What is expected
Copy the records from the line with "Given: Click the comment on code line 2" through the end of the records, swapping "comment" for "annotation" and leaving everything else unchanged.

Provided records
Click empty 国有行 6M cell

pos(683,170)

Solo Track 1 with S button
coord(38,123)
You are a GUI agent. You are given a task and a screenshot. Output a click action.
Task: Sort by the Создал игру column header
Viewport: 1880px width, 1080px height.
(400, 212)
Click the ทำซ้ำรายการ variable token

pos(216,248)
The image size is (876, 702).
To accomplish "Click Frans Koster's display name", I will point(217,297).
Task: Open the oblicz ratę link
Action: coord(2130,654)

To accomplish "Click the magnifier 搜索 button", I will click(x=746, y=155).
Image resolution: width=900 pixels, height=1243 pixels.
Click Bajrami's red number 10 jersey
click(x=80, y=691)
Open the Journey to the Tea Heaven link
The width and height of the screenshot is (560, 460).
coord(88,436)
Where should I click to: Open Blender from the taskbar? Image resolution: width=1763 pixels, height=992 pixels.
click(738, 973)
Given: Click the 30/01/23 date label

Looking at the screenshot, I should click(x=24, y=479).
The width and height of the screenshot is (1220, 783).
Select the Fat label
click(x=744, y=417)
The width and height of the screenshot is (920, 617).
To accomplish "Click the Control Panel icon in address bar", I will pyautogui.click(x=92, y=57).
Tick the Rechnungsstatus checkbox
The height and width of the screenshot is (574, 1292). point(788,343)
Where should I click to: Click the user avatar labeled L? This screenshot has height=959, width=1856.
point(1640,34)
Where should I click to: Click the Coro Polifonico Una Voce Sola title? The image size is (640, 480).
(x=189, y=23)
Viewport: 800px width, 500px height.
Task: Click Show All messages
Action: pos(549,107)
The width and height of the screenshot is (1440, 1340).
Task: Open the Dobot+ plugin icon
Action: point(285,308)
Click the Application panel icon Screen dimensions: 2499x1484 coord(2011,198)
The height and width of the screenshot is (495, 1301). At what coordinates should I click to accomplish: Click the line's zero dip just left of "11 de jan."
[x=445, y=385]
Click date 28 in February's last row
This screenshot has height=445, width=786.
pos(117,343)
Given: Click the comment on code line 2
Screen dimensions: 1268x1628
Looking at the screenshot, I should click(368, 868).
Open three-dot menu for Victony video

Solution
Given: Click the annotation on code line 2
Screen dimensions: 1268x1628
Looking at the screenshot, I should click(368, 868).
Open three-dot menu for Victony video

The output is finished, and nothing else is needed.